Professor of Law Mary Anne Franks delivered the 2018 Hibbert R. Roberts Lecture in Public Policy on September 18 at Illinois State University. The title of her talk was “The Cult of Internet.”
Franks pointed out that contemporary society is in thrall to internet worship but the “free” rhetoric of the internet – free speech, free markets, free services – masks the high costs of a corporatized technocracy. The fundamentalist attachment to the internet justifies and perpetuates a system in which privileged groups systematically shift the costs of reckless and destructive conduct to vulnerable groups.
While the internet’s capacity to transform human interaction has revolutionary potential, it has more often worsened existing forms of exploitation. Franks argued that by destabilizing distinctions between speech and conduct, the internet has facilitated new forms of discrimination, misinformation, and extremism. More than 200 students, community members, staff, and faculty attended the event. A lively question and answer session was followed by her presentation.

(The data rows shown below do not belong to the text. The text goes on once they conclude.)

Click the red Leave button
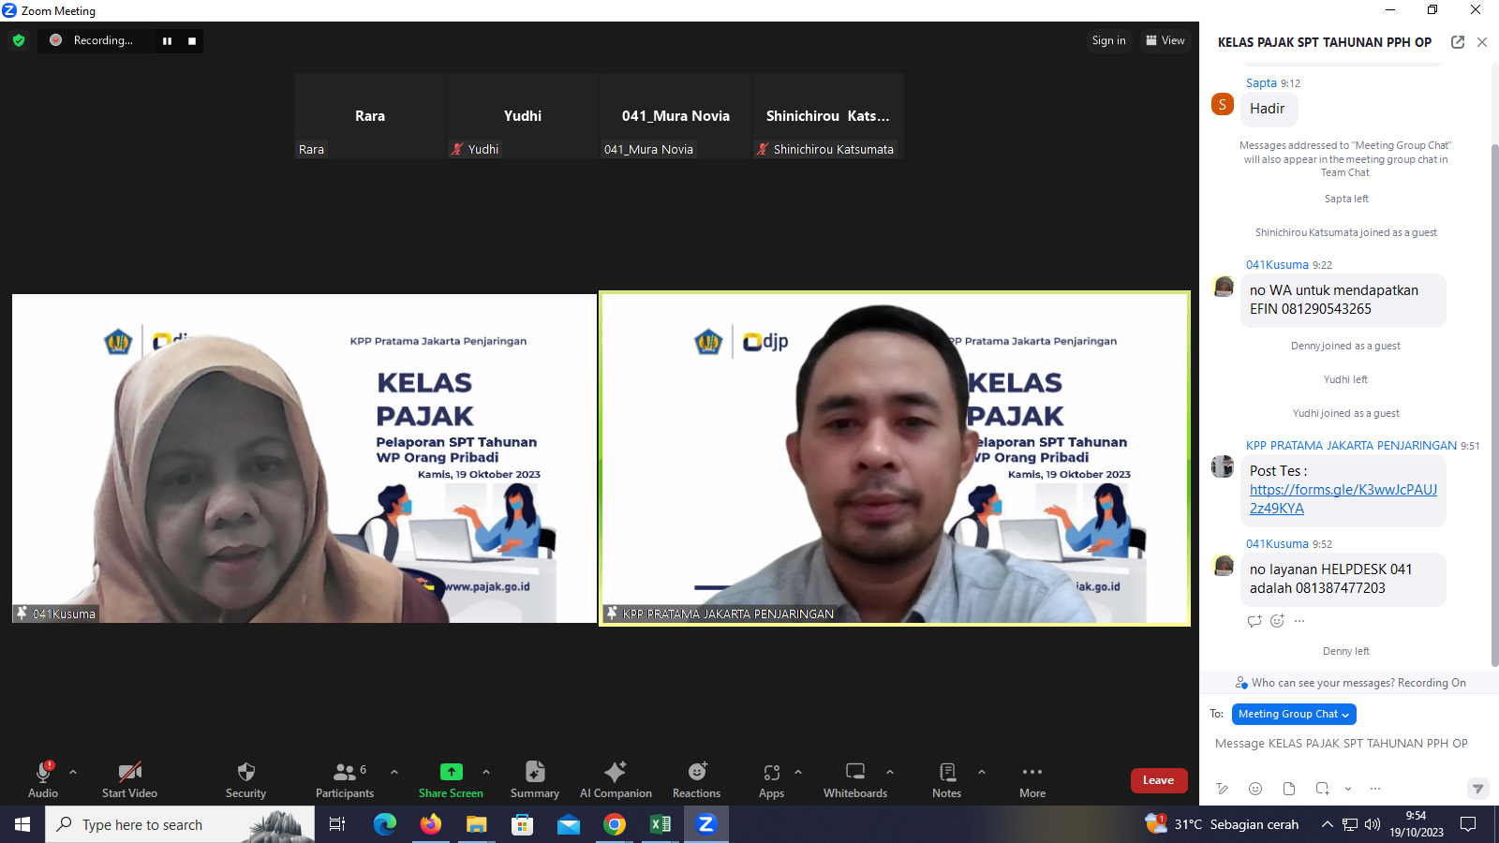The width and height of the screenshot is (1499, 843). pos(1158,780)
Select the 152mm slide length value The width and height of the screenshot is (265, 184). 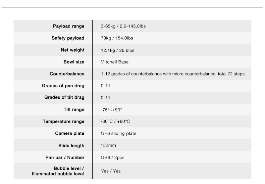[x=108, y=145]
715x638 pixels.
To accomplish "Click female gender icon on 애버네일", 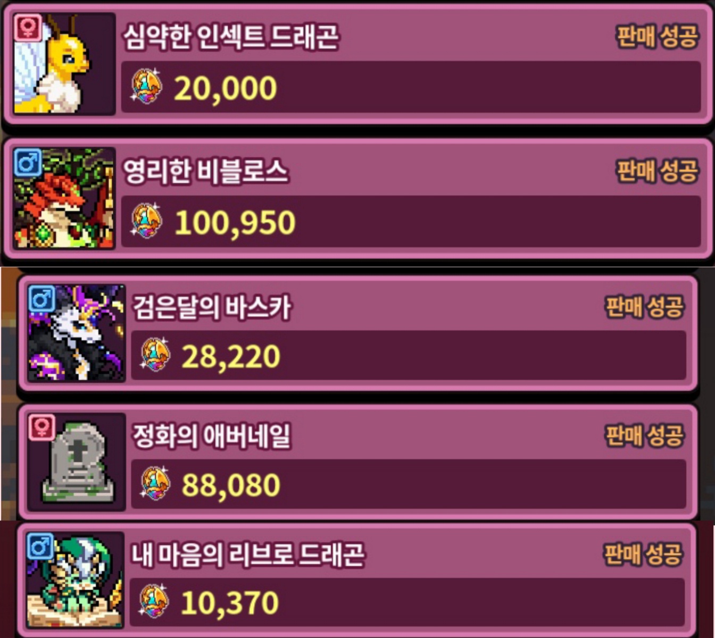I will (41, 427).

Franks holds a J.D. from Harvard Law School as well as a doctorate and master’s degree from Oxford University, where she studied as a Rhodes Scholar. Franks was previously a Bigelow Fellow and lecturer in law at the University of Chicago Law School and taught social studies and philosophy at Harvard University. She currently teaches First and Second Amendment law, cyberlaw, criminal law and procedure, and family law at the University of Miami. She is also the president and legislative and tech policy director at the Cyber Civil Rights Initiative, a nonprofit organization that seeks to harness the power of law, policy, and technology to protect equal rights.
She is the author of the forthcoming book The Cult of the Constitution: Guns, Speech, and the Internet. Her legal scholarship has been published in Harvard Law Review, California Law Review, and UCLA Law Review, among others. She has also authored numerous articles for the popular press, including The Atlantic, The Guardian, and TIME Magazine.
The Hibbert R. Roberts Lecture in Public Policy was established to honor Hibbert R. Roberts, who was chair of the Department of Political Science for 22 years from 1969 to 1992. In his opening remarks, Department of Political Science Chair T.Y. Wang said Roberts’ long service is a testimony of his dedication to this department and Illinois State University. The event was sponsored by Illinois State’s Department of Politics and Government, the Provost’s Office and the Sage Foundation and was free and open to the public.